My only problem (and it’s not even a problem, really) is that none of the trigger videos have worked for me. I’ve only ever been able to experience ASMR from real-life stimuli. I’ve stared deep into the brown eyes of a woman giving me a mock doctor’s checkup, listened as a pretty blonde whispered in my ears with a 3D microphone, and watched an “unintentional” video of Bob Ross paint as he described the brush strokes, but nothing has set off my good feeling.
I wanted to learn more from someone who actually could use the videos and got in touch with my friend, Ani, a 25-year-old woman who watches approximately 30 minutes of trigger videos a day. She said I wasn’t the first person she had heard of that couldn’t get ASMR from a trigger video — some people need it to happen organically. She described watching a trigger video: “For me the sensations usually start within seconds. When I watch a long video online, the tingles typically come in waves. Once I've been triggered, I am in a state of relaxation with a slowed heart rate and breathing, and the strong tingles intensify or wane depending on what is happening in the video.”
People trigger ASMR for their own reasons, some to sleep and some to bliss out with a natural high. “There's a lot about the community that's just about us searching in a collectively created space to take care of our own ‘me time.’” Ani concluded, “Content creators provide so much out of the goodness in their hearts and their free time, and it's definitely reaffirming.”

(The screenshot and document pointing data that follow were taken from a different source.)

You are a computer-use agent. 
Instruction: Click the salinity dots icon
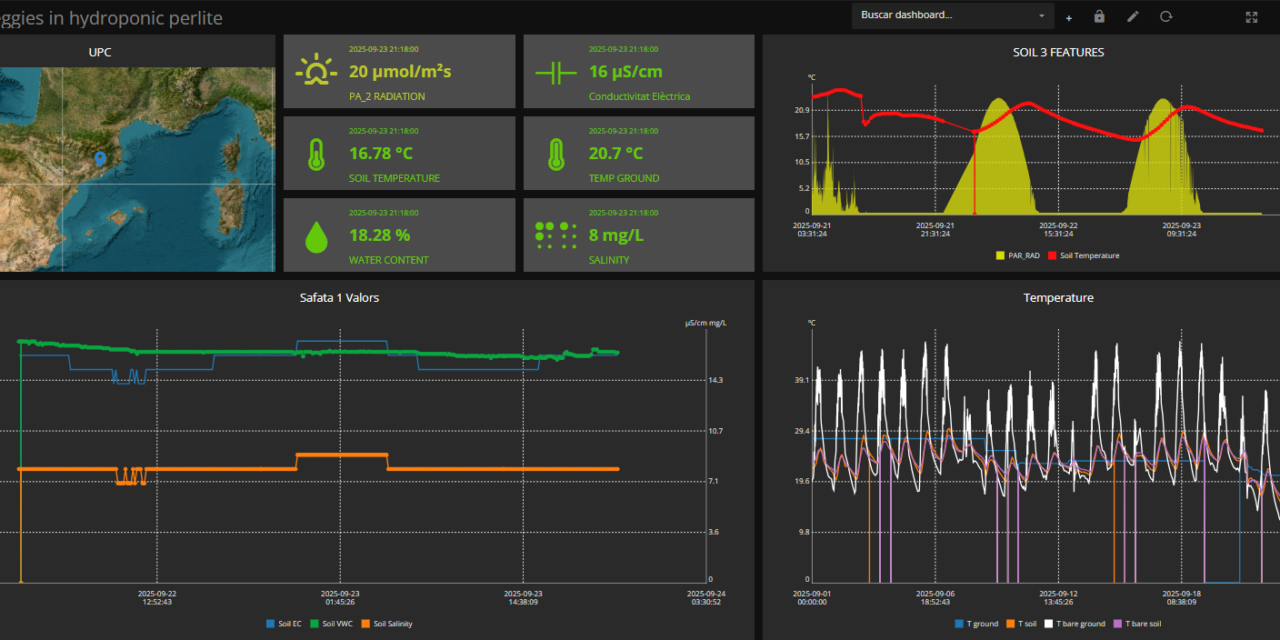pyautogui.click(x=556, y=235)
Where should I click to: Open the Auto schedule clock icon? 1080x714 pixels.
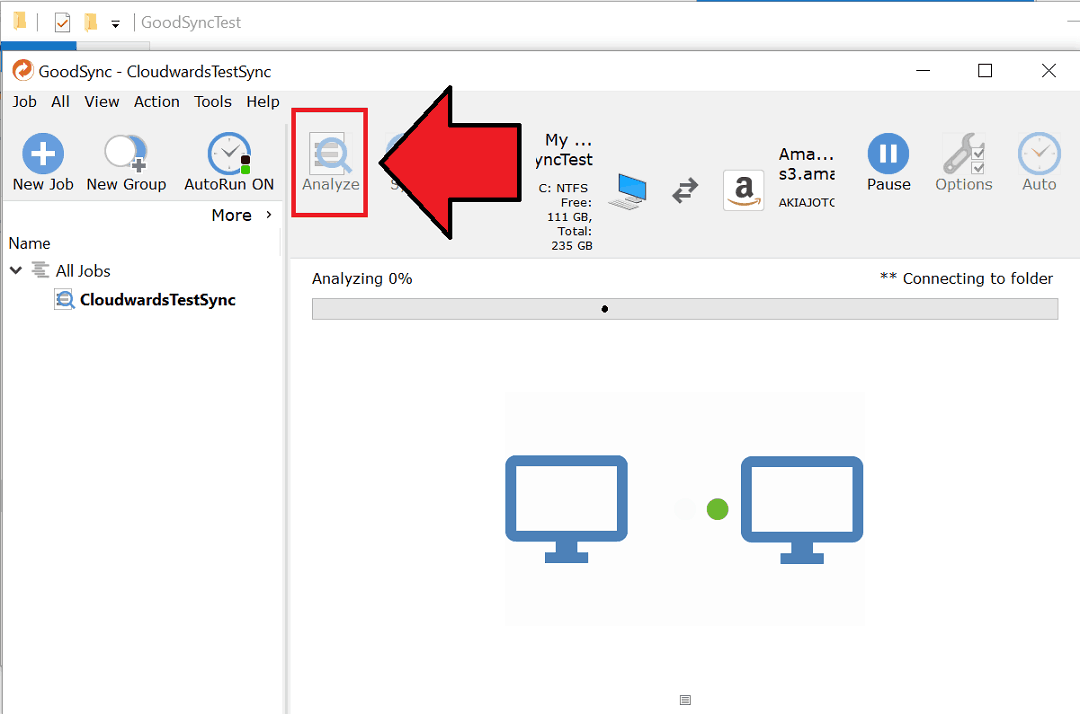tap(1039, 155)
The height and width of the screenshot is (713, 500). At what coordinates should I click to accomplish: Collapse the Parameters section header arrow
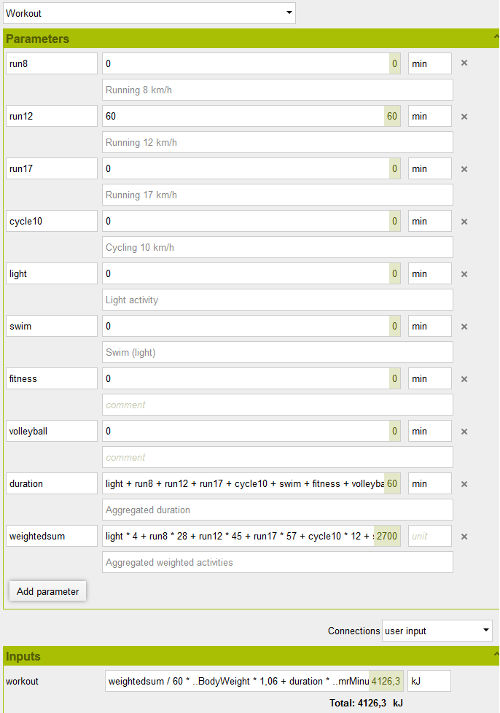[x=496, y=36]
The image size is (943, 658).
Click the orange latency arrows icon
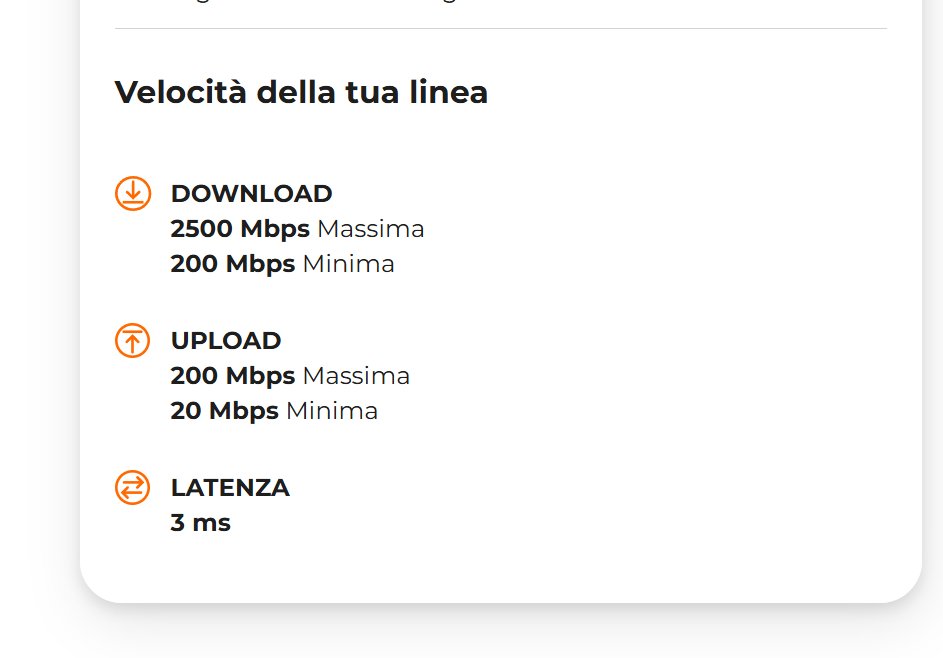pos(132,487)
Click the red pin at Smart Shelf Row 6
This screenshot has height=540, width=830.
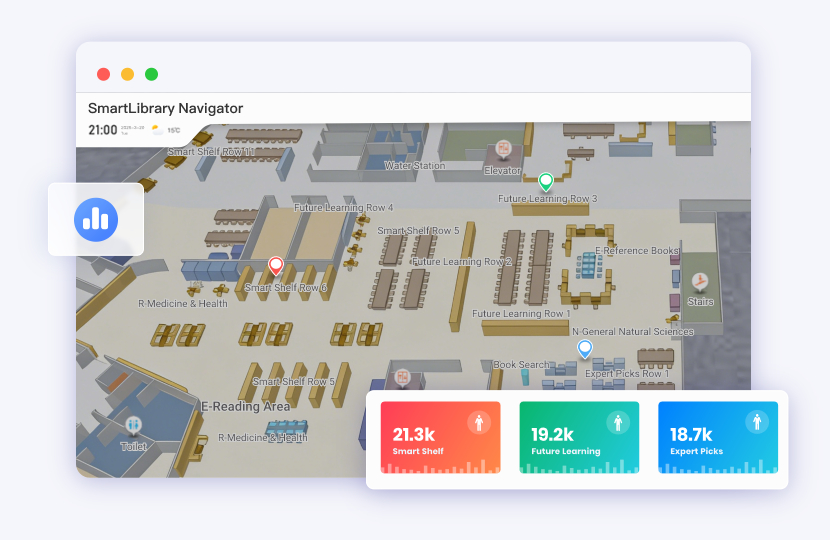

Most of all, the ASMR community and the physical and cognitive experience of ASMR is all about the sense of inclusion; what it feels like to have someone look at you, speak to you softly, and make you feel attended to in some way. To re-experience the feeling of our parents crouching down towards us and telling us a secret, providing a sense of safety and specialness — that embracing feeling of human connection. So, now we use our anonymous usernames online to connect with a group of people that are trying to deliver a sense of warmth and calm in the era of human disconnection, dispensing it for free and in goodwill. A group of people saying, “Come on in. We understand you. We’d like to make you feel good for no reason at all.”